VAT expert Darren Mellor-Clark of Pinsent Masons, the law firm behind Out-Law.com, said that the decision could cause problems for UK tax authority HM Revenue and Customs (HMRC).
“This is an intriguing decision from the CJEU which could, potentially, see thousands of ordinary homeowners registering for VAT in order to claim back tax incurred by them when purchasing solar panels,” he said. “It is likely to be an unwelcome development for HMRC, both due to the potential cost to public finances and the burden of processing thousands of VAT registration applications.”
The supply and installation of “energy saving materials”, including solar panels, is currently subject to a reduced VAT rate of 5% in the UK. The European Commission is currently challenging this policy in the CJEU, arguing that the tax incentive goes “beyond the scope” of the law. The VAT Directive only allows member states to apply reduced VAT rates to a limited number of goods and services, which are specified in an annex to the directive.
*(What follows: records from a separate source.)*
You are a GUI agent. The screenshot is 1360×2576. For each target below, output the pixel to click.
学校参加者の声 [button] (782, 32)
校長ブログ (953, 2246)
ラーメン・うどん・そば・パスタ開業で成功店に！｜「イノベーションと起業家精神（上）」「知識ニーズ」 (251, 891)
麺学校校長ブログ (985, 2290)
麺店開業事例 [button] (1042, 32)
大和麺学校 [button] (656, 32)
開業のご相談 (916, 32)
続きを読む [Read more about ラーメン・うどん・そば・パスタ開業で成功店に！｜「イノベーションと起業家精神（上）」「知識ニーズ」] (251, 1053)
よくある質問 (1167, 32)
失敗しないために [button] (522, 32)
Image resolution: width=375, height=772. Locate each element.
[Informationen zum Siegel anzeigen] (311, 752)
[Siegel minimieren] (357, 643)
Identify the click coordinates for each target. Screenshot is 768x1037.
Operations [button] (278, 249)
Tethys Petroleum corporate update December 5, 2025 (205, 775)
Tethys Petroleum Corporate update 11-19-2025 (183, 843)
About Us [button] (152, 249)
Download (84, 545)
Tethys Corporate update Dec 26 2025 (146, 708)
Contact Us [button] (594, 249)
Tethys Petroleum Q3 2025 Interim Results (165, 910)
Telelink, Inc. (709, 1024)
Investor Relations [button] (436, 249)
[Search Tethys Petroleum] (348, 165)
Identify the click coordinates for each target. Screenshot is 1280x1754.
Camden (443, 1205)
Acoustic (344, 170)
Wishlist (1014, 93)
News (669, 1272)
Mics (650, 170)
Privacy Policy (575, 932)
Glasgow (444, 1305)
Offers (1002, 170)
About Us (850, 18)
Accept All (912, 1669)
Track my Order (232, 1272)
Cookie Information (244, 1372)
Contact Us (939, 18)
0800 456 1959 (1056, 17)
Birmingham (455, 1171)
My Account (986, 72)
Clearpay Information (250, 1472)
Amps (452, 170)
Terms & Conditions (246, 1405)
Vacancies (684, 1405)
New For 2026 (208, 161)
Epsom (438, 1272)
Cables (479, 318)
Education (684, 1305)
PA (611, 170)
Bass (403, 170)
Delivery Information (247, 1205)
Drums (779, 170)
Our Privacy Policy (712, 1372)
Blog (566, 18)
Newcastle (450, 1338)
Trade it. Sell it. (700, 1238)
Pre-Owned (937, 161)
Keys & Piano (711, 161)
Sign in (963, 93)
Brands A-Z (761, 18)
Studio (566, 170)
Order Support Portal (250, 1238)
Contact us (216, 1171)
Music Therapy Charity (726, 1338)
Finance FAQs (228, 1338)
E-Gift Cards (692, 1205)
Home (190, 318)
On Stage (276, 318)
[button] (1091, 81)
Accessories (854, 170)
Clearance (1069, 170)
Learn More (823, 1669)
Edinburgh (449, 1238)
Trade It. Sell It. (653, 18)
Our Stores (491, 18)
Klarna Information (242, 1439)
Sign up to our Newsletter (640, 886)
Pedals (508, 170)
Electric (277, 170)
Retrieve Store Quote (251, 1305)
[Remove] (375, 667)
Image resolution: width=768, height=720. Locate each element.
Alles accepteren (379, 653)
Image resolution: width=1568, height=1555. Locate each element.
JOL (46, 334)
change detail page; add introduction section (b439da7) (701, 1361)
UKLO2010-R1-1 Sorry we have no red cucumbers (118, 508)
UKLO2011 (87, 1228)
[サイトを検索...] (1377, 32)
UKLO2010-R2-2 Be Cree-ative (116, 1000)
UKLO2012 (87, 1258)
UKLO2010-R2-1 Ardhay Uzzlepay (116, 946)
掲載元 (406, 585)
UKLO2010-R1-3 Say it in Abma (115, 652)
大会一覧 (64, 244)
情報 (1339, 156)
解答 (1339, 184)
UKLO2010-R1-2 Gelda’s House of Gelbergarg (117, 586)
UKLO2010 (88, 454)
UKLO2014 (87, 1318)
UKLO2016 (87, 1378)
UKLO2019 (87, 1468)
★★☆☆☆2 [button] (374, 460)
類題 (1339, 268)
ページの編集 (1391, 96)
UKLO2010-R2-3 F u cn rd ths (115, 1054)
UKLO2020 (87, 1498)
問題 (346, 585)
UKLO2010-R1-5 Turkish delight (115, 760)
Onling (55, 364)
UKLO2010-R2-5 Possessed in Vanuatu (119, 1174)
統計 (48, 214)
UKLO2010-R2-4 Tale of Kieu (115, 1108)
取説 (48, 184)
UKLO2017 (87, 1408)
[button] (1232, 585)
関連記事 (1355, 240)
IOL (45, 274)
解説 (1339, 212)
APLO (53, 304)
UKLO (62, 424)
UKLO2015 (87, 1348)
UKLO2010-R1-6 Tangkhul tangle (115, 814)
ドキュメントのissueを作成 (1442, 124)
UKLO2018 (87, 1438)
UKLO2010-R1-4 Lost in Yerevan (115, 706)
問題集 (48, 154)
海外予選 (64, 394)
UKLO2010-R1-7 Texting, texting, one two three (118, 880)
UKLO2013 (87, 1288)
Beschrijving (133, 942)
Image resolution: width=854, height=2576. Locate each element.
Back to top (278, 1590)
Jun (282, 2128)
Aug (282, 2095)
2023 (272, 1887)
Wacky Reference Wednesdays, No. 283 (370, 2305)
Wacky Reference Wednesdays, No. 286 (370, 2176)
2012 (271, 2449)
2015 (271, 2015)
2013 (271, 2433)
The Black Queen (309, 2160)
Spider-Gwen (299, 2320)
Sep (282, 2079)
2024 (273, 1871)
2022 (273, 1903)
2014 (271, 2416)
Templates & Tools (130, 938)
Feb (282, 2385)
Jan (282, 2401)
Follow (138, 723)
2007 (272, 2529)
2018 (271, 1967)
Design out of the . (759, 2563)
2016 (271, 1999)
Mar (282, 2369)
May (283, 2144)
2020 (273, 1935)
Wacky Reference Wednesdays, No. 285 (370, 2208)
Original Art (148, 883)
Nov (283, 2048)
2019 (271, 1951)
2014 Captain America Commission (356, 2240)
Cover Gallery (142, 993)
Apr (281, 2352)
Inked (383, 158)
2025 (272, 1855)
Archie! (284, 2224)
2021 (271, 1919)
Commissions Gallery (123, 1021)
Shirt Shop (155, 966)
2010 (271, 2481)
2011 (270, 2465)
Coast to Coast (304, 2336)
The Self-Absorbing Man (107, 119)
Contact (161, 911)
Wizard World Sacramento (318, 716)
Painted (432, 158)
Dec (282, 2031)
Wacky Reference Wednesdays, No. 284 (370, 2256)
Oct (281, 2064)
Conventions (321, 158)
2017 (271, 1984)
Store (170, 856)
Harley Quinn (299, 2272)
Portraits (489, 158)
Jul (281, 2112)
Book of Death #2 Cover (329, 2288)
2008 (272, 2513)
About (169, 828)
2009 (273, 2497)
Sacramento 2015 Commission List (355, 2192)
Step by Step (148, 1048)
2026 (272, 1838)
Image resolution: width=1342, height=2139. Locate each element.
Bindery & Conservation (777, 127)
VAT is applied to supplies of goods and services made by a “taxable person”, meaning a person who independently carries out an “economic activity … whatever the purpose or results of that activity”. The Austrian tax authorities had argued that the householder, Mr Fuchs, used more energy than the amount he supplied to the network so did not make a profit from the supply. However, the CJEU ruled that this was irrelevant.
“It is clear from the order for reference [by the Austrian tax tribunal] that (i) the electricity produced by the photovoltaic installation at issue in the main proceedings was supplied to the network and (ii) under the contract granting access to that network, remuneration was provided as consideration for that supply,” the CJEU said in its judgment.
“It is clear both from the wording of [the VAT Directive] and the case law of the Court that, for a finding that the exploitation of tangible or intangible property is carried out for the purpose of obtaining income therefrom, it is irrelevant whether or not that exploitation is intended to make a profit. Given that the installation on the roof of the house which is used by its operator as a dwelling produced electricity which is fed into the network in return for remuneration, it must be held that the exploitation of that installation is carried out for the purpose of obtaining income therefrom,” it said.
The fact Fuchs supplied electricity to the network in exchange for income “on a continuing basis” under the contract meant that the supply was an “economic activity” for the purposes of the directive, the CJEU said.
“That finding is not undermined by the fact, noted by the referring court, that the amount of electricity produced by that installation is always lower than the amount of electricity consumed by the operator in meeting his household needs,” the court said.
Depending on HMRC’s response to the judgment, UK householders wishing to become VAT registered for these purposes would probably be able to do so voluntarily, VAT expert Darren Mellor-Clark said. However, before attempting to claim the “apparent windfall”, householders would have to bear in mind “the impact which being registered for VAT could have on any other sources of income of which they may be in receipt, especially self-employed individuals”, he said.
“Registration for these purposes is likely to be on a voluntary basis and is usually effective from the date of the request or such earlier date as may be agreed with HMRC,” he said. “Potential claimants should consider the date of registration carefully, along with the date on which the panels were purchased. UK law only allows a four year retrospective window for claims in relation to VAT incurred before the date of registration.”